The change in tautomeric equilibria of purine and pyrimidine bases which may occur as a result of changes from an inert to polar environment of the base is examined in a general way. The contributions to the interaction energy between two molecules of 2-oxo-5-chloro-pyrimidine are compared specifically with those for 2-hydroxy-5-chloropyrimidine to show the influence of such an interaction on the relative stability of the oxo and hydroxy tautomeric forms.

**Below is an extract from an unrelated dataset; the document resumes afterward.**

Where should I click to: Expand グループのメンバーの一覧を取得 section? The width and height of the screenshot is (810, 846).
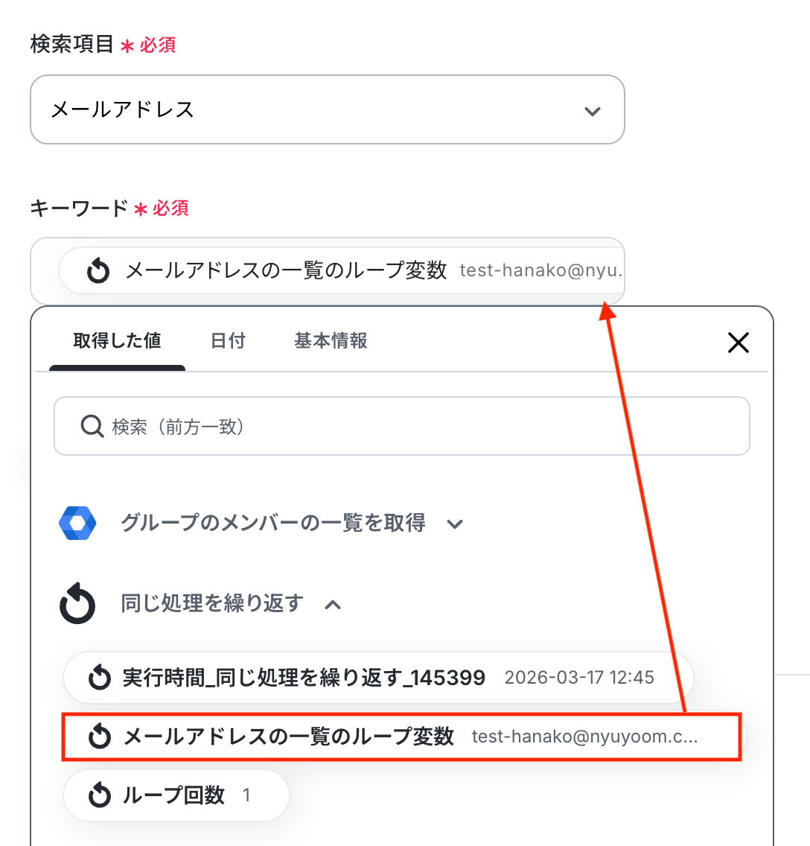(x=273, y=523)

Similar effects are expected to change the relative order of stabilities of tautomers of purines and pyrimidine bases as a result of their interactions with their environment. The advantages of infrared studies of these equilibria for matrix isolated bases to provide information about the isolated bases, are discussed, and the extensive results from such studies over the past 14 years are reviewed. This review concentrates on studies of the biologically significant nucleic acid bases (1-methyluracil, 1-methylcytosine, 9-methyladenine and 9-methylguanine (9-MG) and several related model compounds). The technique for these studies is reviewed and illustrated with specific examples. For all of these bases except the guanosine analog 9-MG, only one tautomeric form is found to occur in the inert matrix environment, and it is the same form found for the base in polar solutions. However, for 9-MG the normal “oxo” tautomer (G) is found to be in approximately 1:1 equilibrium with the rare “hydroxy” tautomer (G*) in the inert (Ar or N 2) gas matrix. These results contrast sharply with the studies of guanine residue in more polar environments where only the oxo form is found. The possible biological significance of this finding may be considerable, since G* will form a base pair with thymine rather than cytosine, possibly leading to spontaneous mutation. Finally, recent results from theoretical ab initio calculations of relative stabilities of the nucleic acid bases are reviewed and summarized. These results show the importance of making such calculations with large enough basis sets and estimate the effects of including electron correlation and correcting for zero point vibrational energies.